Sorry for the further posts, but you sparked my interest.
Here is another simple script to run that will grab the ip address and try
to do a reverse lookup.
If you have nslookup installed on your computer, you can run this also.
(need to actually create a file for this script and then set it to
executable and run it).
#!/bin/bash
ip_attacks=`cat /usr/local/apache/logs/access_log | grep default.ida | awk
'{print $1}'`
for ip in $ip_attacks
do
nslookup $ip
done
This will grab the ip address and attempt to reverse look them up for their
domain name.
Crude, but I only had about 5 minutes to spend on it.
Adam Lang
Systems Engineer
Rutgers Casualty Insurance Company
http://www.rutgersinsurance.com
----- Original Message -----
From: "Peter H. Lemieux" <phl@C...>
To: <SERVER-LINUX@L...>
Sent: Wednesday, August 01, 2001 3:48 PM
Subject: PHP autoresponder for Code Red worm
> FWIW, I've written a PHP script that analyzes web logs and sends a warning
> notice to any address that appears to have sent the Code Red worm attack.

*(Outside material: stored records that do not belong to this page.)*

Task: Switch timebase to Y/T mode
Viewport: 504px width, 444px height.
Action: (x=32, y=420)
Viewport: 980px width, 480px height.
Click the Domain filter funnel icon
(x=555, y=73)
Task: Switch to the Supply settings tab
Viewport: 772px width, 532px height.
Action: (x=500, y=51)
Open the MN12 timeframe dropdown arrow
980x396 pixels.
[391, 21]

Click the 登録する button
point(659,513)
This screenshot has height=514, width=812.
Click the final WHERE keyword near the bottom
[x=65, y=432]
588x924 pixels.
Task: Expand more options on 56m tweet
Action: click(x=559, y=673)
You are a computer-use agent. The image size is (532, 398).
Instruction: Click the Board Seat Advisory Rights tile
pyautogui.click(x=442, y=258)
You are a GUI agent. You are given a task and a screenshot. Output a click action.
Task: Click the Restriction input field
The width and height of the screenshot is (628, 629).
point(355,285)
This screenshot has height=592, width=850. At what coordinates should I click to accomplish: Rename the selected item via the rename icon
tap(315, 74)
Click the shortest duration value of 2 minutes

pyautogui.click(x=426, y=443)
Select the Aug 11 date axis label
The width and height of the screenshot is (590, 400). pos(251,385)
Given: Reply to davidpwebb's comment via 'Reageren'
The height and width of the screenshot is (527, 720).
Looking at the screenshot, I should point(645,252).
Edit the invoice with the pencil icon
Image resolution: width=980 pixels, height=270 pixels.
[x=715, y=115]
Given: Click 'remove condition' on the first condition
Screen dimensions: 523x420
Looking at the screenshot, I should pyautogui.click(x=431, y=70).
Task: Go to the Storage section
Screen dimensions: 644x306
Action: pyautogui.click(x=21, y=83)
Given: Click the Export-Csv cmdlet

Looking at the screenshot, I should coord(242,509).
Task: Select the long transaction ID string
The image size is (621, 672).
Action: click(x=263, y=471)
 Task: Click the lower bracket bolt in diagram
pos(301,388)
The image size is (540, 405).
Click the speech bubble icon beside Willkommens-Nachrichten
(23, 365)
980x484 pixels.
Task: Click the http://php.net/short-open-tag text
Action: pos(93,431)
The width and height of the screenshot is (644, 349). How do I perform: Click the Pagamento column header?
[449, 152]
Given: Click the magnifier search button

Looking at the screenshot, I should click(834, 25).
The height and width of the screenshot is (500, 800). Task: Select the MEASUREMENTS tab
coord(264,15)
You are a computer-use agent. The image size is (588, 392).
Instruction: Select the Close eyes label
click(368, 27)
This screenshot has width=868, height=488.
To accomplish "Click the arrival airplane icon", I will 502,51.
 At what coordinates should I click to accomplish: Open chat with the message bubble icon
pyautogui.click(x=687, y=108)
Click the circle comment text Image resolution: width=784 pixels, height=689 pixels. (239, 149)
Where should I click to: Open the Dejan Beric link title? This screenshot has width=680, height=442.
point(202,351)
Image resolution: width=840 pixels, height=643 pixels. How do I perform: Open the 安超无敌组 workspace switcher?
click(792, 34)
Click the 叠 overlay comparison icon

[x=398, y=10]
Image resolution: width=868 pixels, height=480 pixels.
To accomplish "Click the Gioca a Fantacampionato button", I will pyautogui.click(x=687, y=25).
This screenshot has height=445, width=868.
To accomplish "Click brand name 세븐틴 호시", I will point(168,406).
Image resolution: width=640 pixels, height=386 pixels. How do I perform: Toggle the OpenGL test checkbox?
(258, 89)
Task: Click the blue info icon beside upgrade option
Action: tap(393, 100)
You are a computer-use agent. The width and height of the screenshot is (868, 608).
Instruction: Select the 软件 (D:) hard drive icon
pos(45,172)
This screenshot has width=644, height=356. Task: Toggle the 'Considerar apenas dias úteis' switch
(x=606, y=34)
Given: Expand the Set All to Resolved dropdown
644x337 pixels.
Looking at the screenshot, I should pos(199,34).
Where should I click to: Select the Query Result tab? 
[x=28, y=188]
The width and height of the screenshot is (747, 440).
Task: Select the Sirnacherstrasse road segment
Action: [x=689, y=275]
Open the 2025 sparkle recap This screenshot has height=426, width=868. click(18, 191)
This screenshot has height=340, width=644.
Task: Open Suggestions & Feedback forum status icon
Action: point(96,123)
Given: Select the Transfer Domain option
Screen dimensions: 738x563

> You'll see long entries in access_log that start with
> GET /default.ida?NNNN....
> I've gotten a couple dozen today.
>
> If you're interested, it's at:
> http://www.cyways.com/~phl/code_red_responder.php.txt
> (The .txt extension is to keep my copy of Apache from trying to run the
> script when you download it! You'll probably want to drop the .txt from
> your copy.) You'll need to edit a couple of configuration items at the top
> of the script, like what you want the From: address and message text to
> be.
>
> I run scripts like this with the "cgi-bin" version of PHP, though you
> could put it into a web-accessible directory, then access it with a
> browser and let apache's php module run it. Since I've written a number
> of scripts in PHP that run from the command line, I've compiled a separate
> binary of PHP for this purpose. Just don't include any --with-apache or
> --with-apxs options to ./configure, then run "make", and you'll get the
> binary. It's called just "php" and is usually a couple of megabytes in
> size. Put the binary in your path somewhere like /usr/local/bin, then run
>
> php -q /path/to/code_red_responder.php > code_red_log &
>
> Each of the warning emails is written directly to sendmail with options
> set to queue up the messages. This improves performance greatly when
> sending dozens of messages since the script doesn't need to wait for each
> sendmail process to complete before going on to the next. Just make sure
> you're also running the sendmail daemon with the -q option set (e.g.,
> -q15m) so it will mail out the contents of the queue. (If, like me, you
> aren't running sendmail as a daemon, you'll need to execute the command
> "sendmail -q" periodically from cron.) You'll need to be root, or some
> other trusted sendmail user like uucp, to run this script since it uses
> sendmail's -f option to set the From address.
>
> If anyone want to improve on this, or port it to Perl, be my guest!